Sevgili dostlarım güzel günler !

GERÇEĞİ GÖRMEK İÇİN DAMDAN DÜŞMEK Mİ GEREK!

Ne yazık ki Osmanlı İmparatorluğunun çöküş döneminde ,
eğitimsiz halk karanlıkta yolunu bulamıyor (hakeza erkek evlatları ve eşlerini sürekli savaşa gönderiyor bu kesimdeki halk.)
Diğer yandan azınlık askerlikten muaf olduğu için zevkü sefa içerisinde İmparatorluk nimetlerinden faydalanıyor.

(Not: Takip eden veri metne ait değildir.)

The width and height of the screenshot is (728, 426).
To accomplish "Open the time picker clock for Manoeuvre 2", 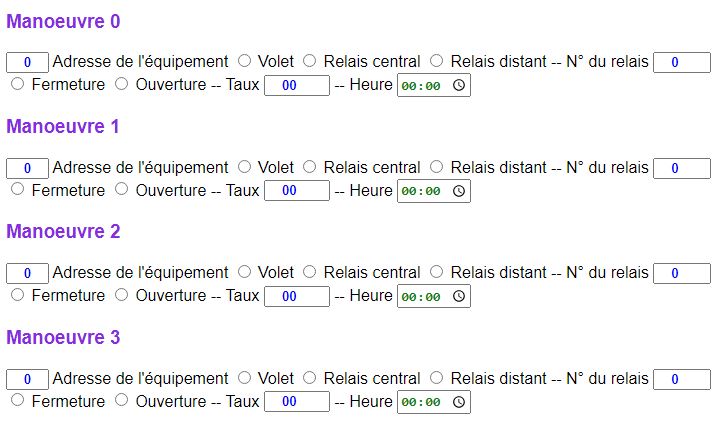I will click(459, 297).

İşte tam nimetlerden faydalanan bu azınlık ve onlarla birlikte olan vatan hainleri:”İNGİLİZ HİMAYESİ ve ABD MANDASININ kabul edilebilir olduğunu söylüyorlardı 1918 sonrası .

Bugün malum virüs yüzünden sosyal ilişkilerimiz zayıflamış,kısmen tecrit olmuş durumdayız. 

Ama unutmamalıyız ki!
En ölümcül virüs “nefret,kötülük,hırs,gıybet,menfaat...”
Ve hepsinin tepesinde “SEVGİSİZLİK VİRÜSÜ”.
Elbette bu halk ile ilgili.

Halkı kaynaştırıp,mutlu edecek olan yönetenlerdir;farklı görüşlerde olsalar da.
EĞİTİM ,ADALET GİBİ HALKI MİLLET OLARAK KAYNAŞTIRMANIN EN ÖNEMLİ UNSURUDUR.
YÖNETENLER HUKUKTA EYLEM PLANI HAZIRLIYORLAR İYİLEŞTİRME İÇİN,

FATİH SULTAN MEHMET HAN DER Kİ:
“Aklı öldürürsen ahlak da ölür.Akıl ve ahlak öldüğünde millet bölünür.Kadıyı satın aldığın gün adalet ölür.Adaleti öldürdüğün gün Devlet de ölür.”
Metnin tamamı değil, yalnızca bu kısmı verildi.